Something of the history of one of the oldest buildings in Wayne, the Opera House, has been given from time to time in this column. Recently some further information concerning it has come to the writer, particularly the details of the devastating fire that occurred there in 1914.
Located at the northeast corner of Lancaster Pike and North Wayne avenue, this structure was one of the landmarks of early Wayne. Built in the early sixties by Henry Askin, one of the founders of Wayne, it was originally known as Lyceum Hall. There debates, lectures and amateur theatricals were held. In 1889 the Wayne Estate enlarged and improved the stage which had been a very small one. New scene shrifts and a new proscenium were added. A few years later the third floor was renovated to furnish quarters for Wayne Lodge No. 581, F. and A. M. Still to be discerned on the northeast corner of the building at second floor height is a keystone with a masonic emblem set in the masonry.

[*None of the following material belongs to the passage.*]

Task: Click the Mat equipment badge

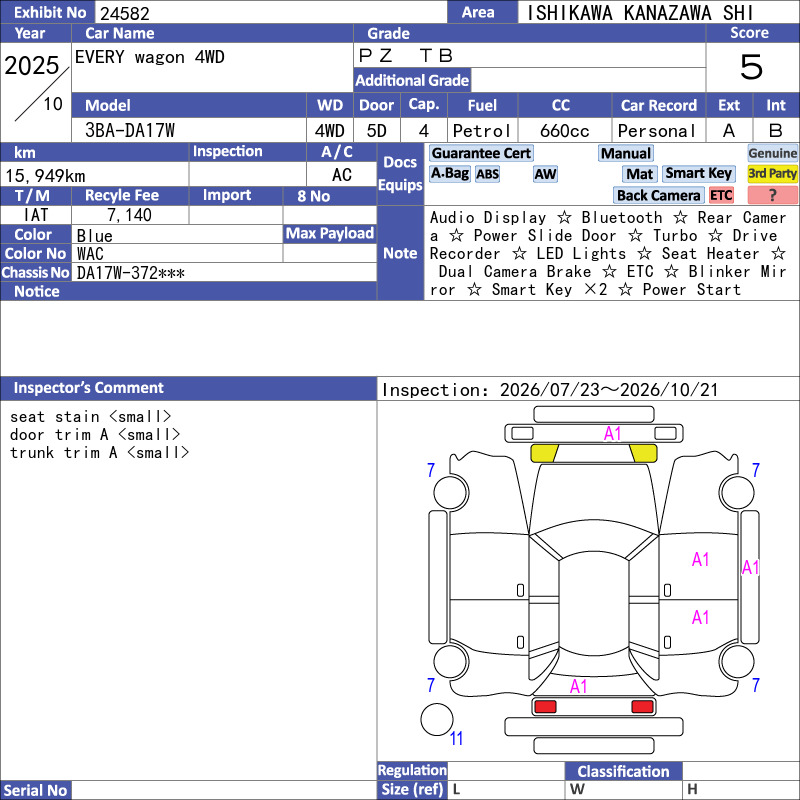Action: point(639,174)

In the early nineteen hundreds the Wayne Post Office moved into this building from its former location in what is now Frankenfield’s Fish Market. This was after extensive remodeling and enlargement had been made to the old Opera House. Thirty-five years ago this month, on December 30, 1914, an early morning blaze, the origin of which has never been definitely ascertained, practically destroyed the Opera House itself in addition to the office of the Wayne Plumbing and Heating Company and the Counties Gas and Electric Company located in what is now the Wayne Men’s Store. Welsh and Park Hardware store, predecessors of George W. Park and Son, Hardware, ahd its quarters in a large store on the Pike side of the Opera House. Charles M. Davis , real estate dealer, had his office on this side of the building, also. Both the store and the office were badly damaged by water, especially the large stock of hardware in Welsh and Park.

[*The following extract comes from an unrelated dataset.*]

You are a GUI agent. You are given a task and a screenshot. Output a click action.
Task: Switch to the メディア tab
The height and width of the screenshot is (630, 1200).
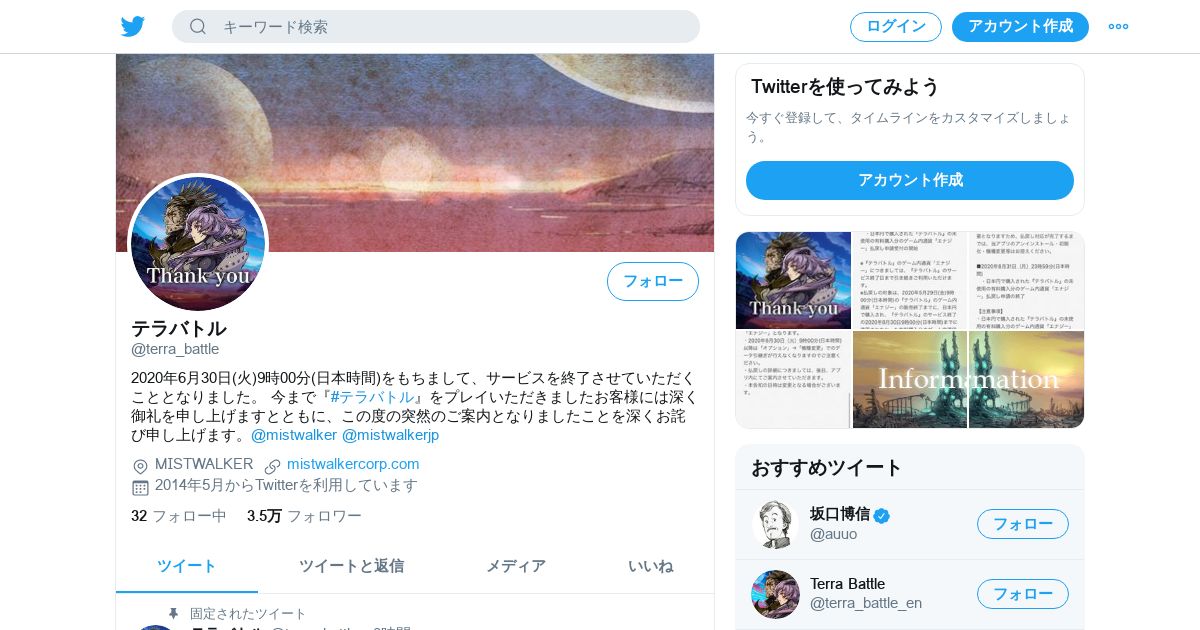click(x=516, y=566)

The fire was discovered about 1:30 o’clock in the morning on the second floor of the gas company office by Robert Tisdale, forman of the company’s power plant, who notified Sergeant Rahill of the Radnor Township Police Department. A general alarm brought out fire apparatus from Wayne, Devon and Bryn Mawr. The Hale Motor Company pump and Merion No. 1 firemen also responded. At one time eight streams of water were playing on the fire.
This was the most spectacular fire to strike Wayne since the old Bellevue Hotel, located on the Pike, near Bellevue avenue, went up in flames one bitter cold morning in January, 1900. A conservative estimate of the loss to all tenants was placed at about $50,000. However, there was but one casualty, that of Miss H. Ada Detterline, clerk in the postoffice, who was severely injured when struck by a falling cornice.
Records of the postoffice, stamps and other valuable matter were saved by Postmaster Milton J. Porter with the help of employes of the office and of volunteers. Temporary quarters were established in the Wayne Title and Trust Company building for a week or so, after which the Post Office was returned to the fire damaged building.
Welsh and Park found quarters in Union Hall (now Masonic Hall) for the time being while the Wayne Plumbing and Heating Company opened up in the second floor of the Wayne Estate Building just north of the Opera House. Mr. Davis moved his real estate office to Philip Di Marse’s barber shop on Lancaster avenue while Counties Gas and Electric Company located temporarily in the Pinkerton house at the corner of Lancaster and Louella avenue. All of the private papers of John L. Mather, then superintendent of the company, were lost in the fire.
The silent movies which had been conducted by George C. and Lawrence Allen on the second floor of the Opera House were discontinued until they could find new quarters in St. Katharine’s Hall. The Allens lost their silver screen and a piano, though the projection machine was saved.
The old Opera House, not too much changed in outward appearance still stands at the corner of the Pike and North Wayne avenue. The large corner first floor is occupied by “My Country Store” while a number of smaller shops are on the Pike side of the building. Above are a few apartments.